Outro destaque entre as regiões foi o Centro-oeste, que abriu 8.340 vagas (+0,26%). Nesse caso, o saldo positivo foi impulsionado pelo Mato Grosso, com 5.779 vagas abertas, principalmente nos setores de agropecuária (+2.614), comércio (+1.070), serviços (+761), construção civil (+757) e indústria de transformação (+531). Goiás também teve forte expansão, com 4.795 novos postos, refletindo o desempenho de indústria de transformação (+2.117), serviços (+1.486) e construção civil (+628).

 

Comércio responde por mais de nove milhões de postos com carteira assinada

De acordo com a última Relação Anual de Informações (Rais), de 2015 emprega 9.532.622 brasileiros com algum vínculo formal na atividade. O setor só fica atrás do segmento de Serviços, que conta com 17.151.312 empregados registrados.

O coordenador geral do Caged, Mário Magalhães, destaca que o setor tem uma grande capacidade de geração de empregos formais quando a economia nacional está em ascendência, e oferece flexibilidade para o trabalhador driblar o desemprego em momento de crise econômica com a criação de negócios autônomos formais e informais.

- Essa flexibilidade faz do comércio uma atividade fundamental, sobretudo, em momentos com restrições econômicas, pois oferece muitas alternativas de obtenção de renda.
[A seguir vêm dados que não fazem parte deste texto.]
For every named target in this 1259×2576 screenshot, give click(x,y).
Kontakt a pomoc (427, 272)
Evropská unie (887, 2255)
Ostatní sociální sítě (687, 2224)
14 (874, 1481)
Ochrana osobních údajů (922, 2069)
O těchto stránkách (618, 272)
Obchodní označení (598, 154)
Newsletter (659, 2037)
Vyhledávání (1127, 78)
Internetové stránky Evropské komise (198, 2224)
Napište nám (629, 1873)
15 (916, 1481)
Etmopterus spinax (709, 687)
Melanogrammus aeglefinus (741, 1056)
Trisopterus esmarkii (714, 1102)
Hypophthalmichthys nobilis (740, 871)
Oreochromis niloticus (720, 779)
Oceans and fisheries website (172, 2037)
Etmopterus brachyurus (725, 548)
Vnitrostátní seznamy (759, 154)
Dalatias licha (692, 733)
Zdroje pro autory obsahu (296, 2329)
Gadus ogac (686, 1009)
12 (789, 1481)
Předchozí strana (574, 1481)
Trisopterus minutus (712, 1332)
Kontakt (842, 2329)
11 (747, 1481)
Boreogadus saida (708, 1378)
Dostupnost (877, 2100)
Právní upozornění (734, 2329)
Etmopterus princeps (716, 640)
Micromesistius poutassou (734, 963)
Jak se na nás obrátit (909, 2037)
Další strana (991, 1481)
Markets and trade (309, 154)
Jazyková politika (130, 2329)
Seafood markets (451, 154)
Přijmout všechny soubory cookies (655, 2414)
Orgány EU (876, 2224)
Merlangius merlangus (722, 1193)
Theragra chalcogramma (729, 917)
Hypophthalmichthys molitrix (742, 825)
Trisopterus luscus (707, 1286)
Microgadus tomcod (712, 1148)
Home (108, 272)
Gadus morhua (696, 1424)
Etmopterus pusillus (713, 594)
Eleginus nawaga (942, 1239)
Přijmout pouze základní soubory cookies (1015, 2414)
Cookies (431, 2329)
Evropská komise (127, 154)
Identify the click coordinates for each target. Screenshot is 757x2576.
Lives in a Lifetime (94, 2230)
Mas o desejável, com o retorno do crescimento econômico, é que o setor amplie a formalização do trabalho proporcionando a todos os direitos trabalhistas. E que os trabalhadores, seja autônomo ou ambulante, continuem contribuindo com a previdência para garantir o tempo de contribuição para sua aposentadoria - observa Magalhães.

De acordo a Classificação Nacional de Atividades Econômicas (Cnae), o setor varejista do Comércio foi responsável por 83% do total dos trabalhadores com vínculo na atividade, totalizando 7.915.408 pessoas. Os demais 1.617.214 estão no segmento atacadista.

Produtos alimentícios, hipermercados e supermercados predominam na capacidade empregadora do comércio, com 1.261.157 trabalhadores envolvidos nessas atividades. Outras áreas que também se destacam na geração de postos de trabalho são empresas varejistas de ferragens, madeiras e de materiais de construção, com 650.645 mil pessoas registradas. Em seguida, os estabelecimentos de produtos farmacêuticos para uso humano e veterinários registram 462.206 trabalhadores, segundo a Rais.

- As contribuições do comércio são valiosas, por isso, precisamos que o setor, um dos mais afetados pela crise econômica, restabeleça a capacidade de geração de empregos. Para tanto, é preciso que haja recuperação da massa salarial na economia como um todo, o que tem impacto na redução do endividamento das famílias, resultando também no aumento de consumo de bens e, consequentemente, na criação de empregos na atividade - ressalta Mário Magalhães.